When the king of Egypt was told that the people had fled, the mind of Pharaoh and his servants was changed toward the people, and they said, “What is this we have done, that we have let Israel go from serving us?” So he made ready his chariot and took his army with him, and took six hundred chosen chariots and all the other chariots of Egypt with officers over all of them. And the LORD hardened the heart of Pharaoh king of Egypt, and he pursued the people of Israel while the people of Israel were going out defiantly. The Egyptians pursued them, all Pharaoh’s horses and chariots and his horsemen and his army, and overtook them encamped at the sea, by Pi-hahiroth, in front of Baal-zephon. When Pharaoh drew near, the people of Israel lifted up their eyes, and behold, the Egyptians were marching after them, and they feared greatly. And the people of Israel cried out to the LORD. They said to Moses, “Is it because there are no graves in Egypt that you have taken us away to die in the wilderness? What have you done to us in bringing us out of Egypt? Is not this what we said to you in Egypt: ‘Leave us alone that we may serve the Egyptians’? For it would have been better for us to serve the Egyptians than to die in the wilderness.” And Moses said to the people, “Fear not, stand firm, and see the salvation of the LORD, which he will work for you today. For the Egyptians whom you see today, you shall never see again. The LORD will fight for you, and you have only to be silent.”

Oh beloved, it is true.

There are indeed battles to fight. And in the fights we may become quite battered and bruised. However, G_d has no desire that we lose a battle. Not even one. However again, the path to our victories is completely different than anything that we would expect.

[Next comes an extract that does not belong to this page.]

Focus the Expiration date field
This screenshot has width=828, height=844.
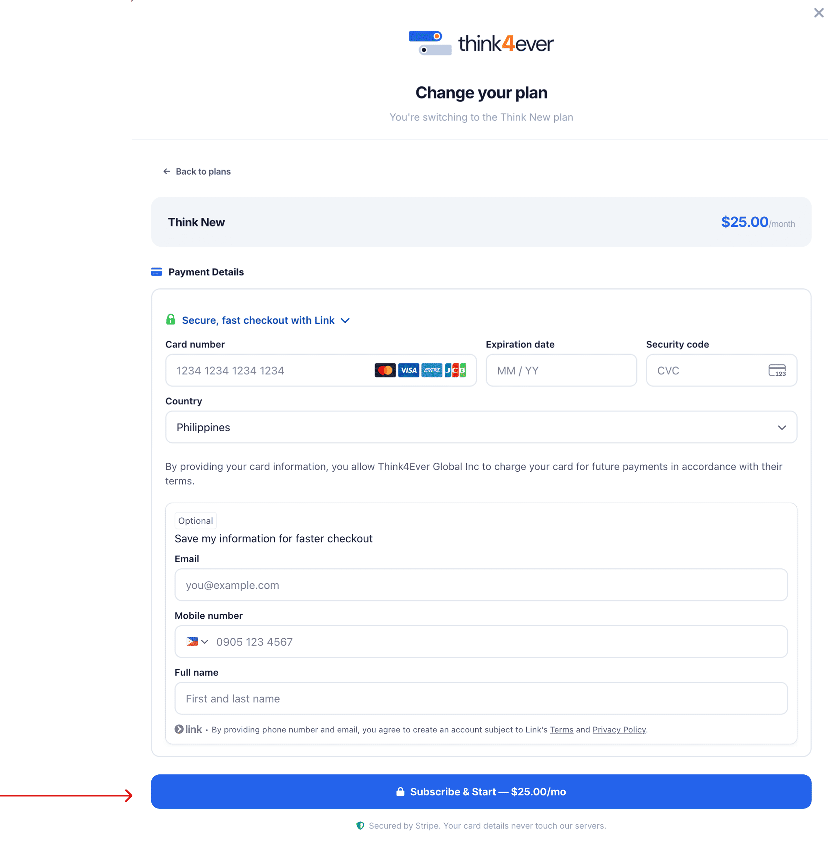point(561,370)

And, if we miss the truth of how this works, we risk the bloodying of ourselves in banging our soulish heads against the walls of our circumstances. We can, because of the impulse of battle, sense that we are to engage our enemies with resistive force.

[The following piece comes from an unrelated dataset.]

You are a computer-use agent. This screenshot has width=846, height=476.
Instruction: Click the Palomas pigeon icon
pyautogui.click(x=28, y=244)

Oh yes, we are to resist. But, our resistance needs to look more like the stillness the ultra-fast Shaolin warriors learn to maintain on the inside. There, in waiting, and in the absolute absence of animosity comes a power for overcoming that we never expected before in our flesh-bound lives.

For, down in the spiritual bowels of the inner man is a strength to overcome that no force can resist. None.

Can we see it?

Read the passage. The enemy was not the Egyptians. The enemy of both the lives of the Hebrews and the Egyptians themselves was their fickleness and resulting hardness of heart. In their recalcitrance and hatred they brought the waters of a very deep red sea down on themselves.

If one reads the entire story (and all stories in the Word are both true and tell deeper truths) we see that the Egyptians were witness to an incredible miracle. The very waters of the sea were dammed up on both sides and the muck of the bottom had become a roadway.

But, instead of seeing the beauty and power of the One Who was saving His people, the Egyptians tore into the situation with a hard and heated rage  – and it was their end.

However, have you ever considered what would have happened if the Hebrews responded in kind? Or, if they had rushed headlong into the waters to avoid the fearsome warriors trampling their direction? Of course, they would have died.

And so, hopefully the point is clear here. It is a lesson this fool of a writer is constantly having to re-learn. Often, even most often, standing still – alert and ready to move – without a bit of fear or anger or vengeance in our minds, is the surest path to victory.

Tonight is your night. Stillness is the way through.

Whoever does not fight the one who despises him, neither in word not in thought, has received true knowledge and demonstrates a firm trust in God.